> ACTION ITEM
Could you write out exactly, and only, the lines from the one containing "Screen dimensions: 763x550" through the last line of the data, leaving out all pictures?

┄┄┄┄┄┄┄┄┄┄┄┄┄┄┄┄┄┄┄┄

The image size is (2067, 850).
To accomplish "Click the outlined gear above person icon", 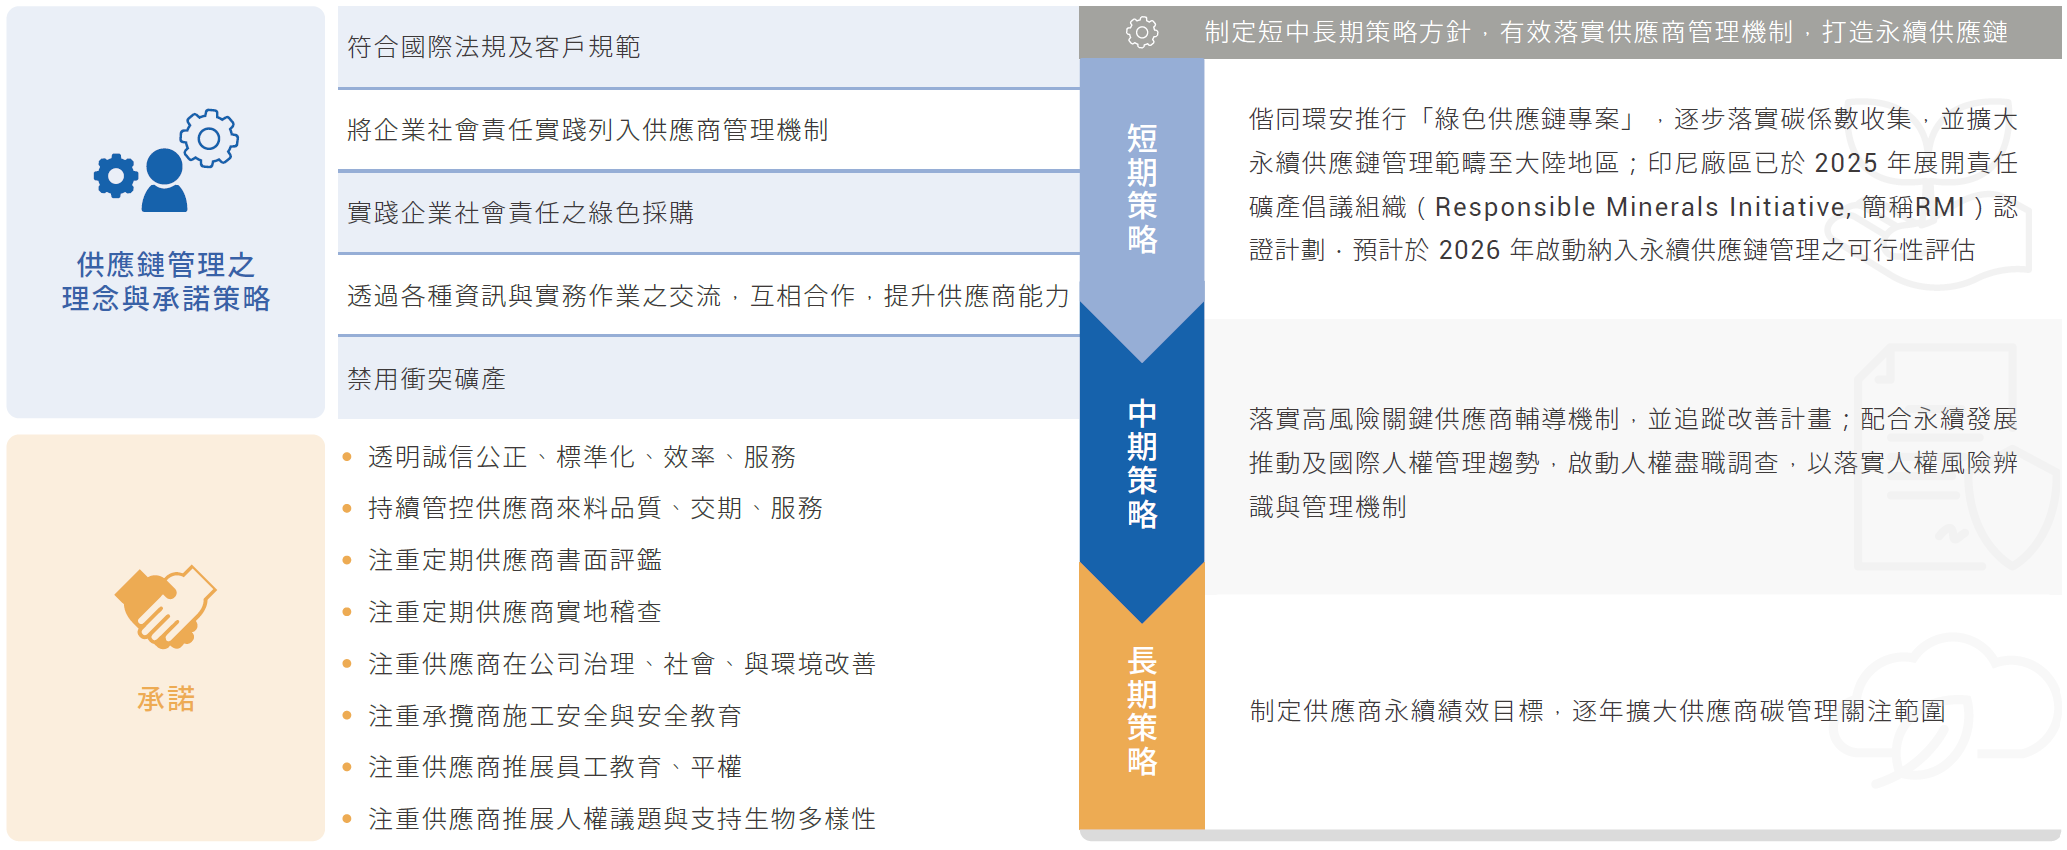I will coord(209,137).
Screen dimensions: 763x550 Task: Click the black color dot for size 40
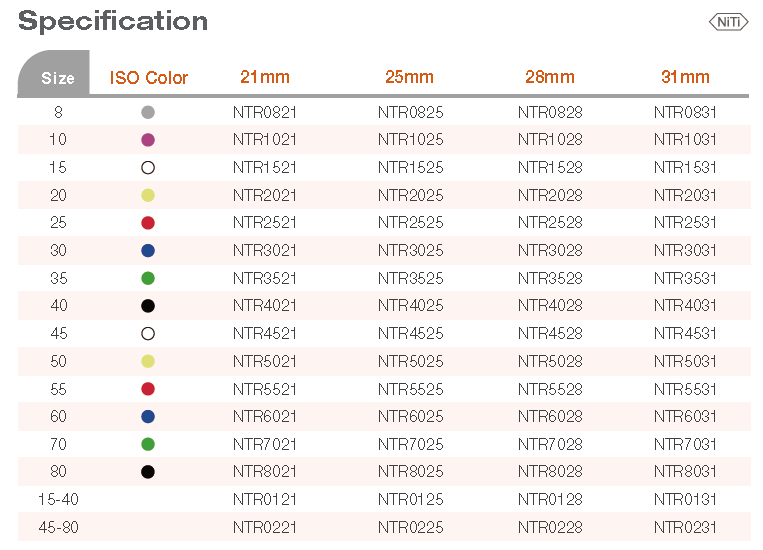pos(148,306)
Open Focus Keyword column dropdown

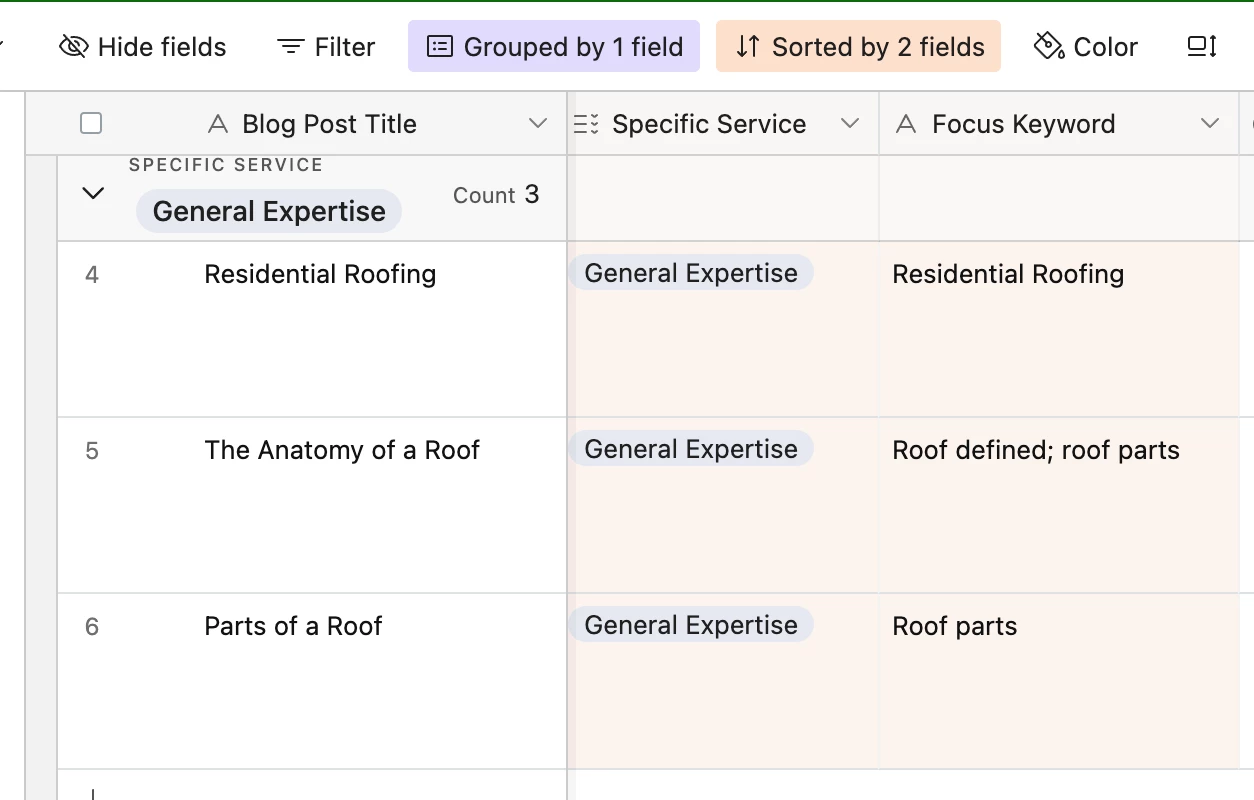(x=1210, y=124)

┄┄┄┄┄┄┄┄┄┄┄┄┄┄┄┄┄┄┄┄

> SOLUTION BELOW
Screen dimensions: 763x550 Task: Click the black color dot for size 40
pos(148,306)
Open Focus Keyword column dropdown

(x=1210, y=124)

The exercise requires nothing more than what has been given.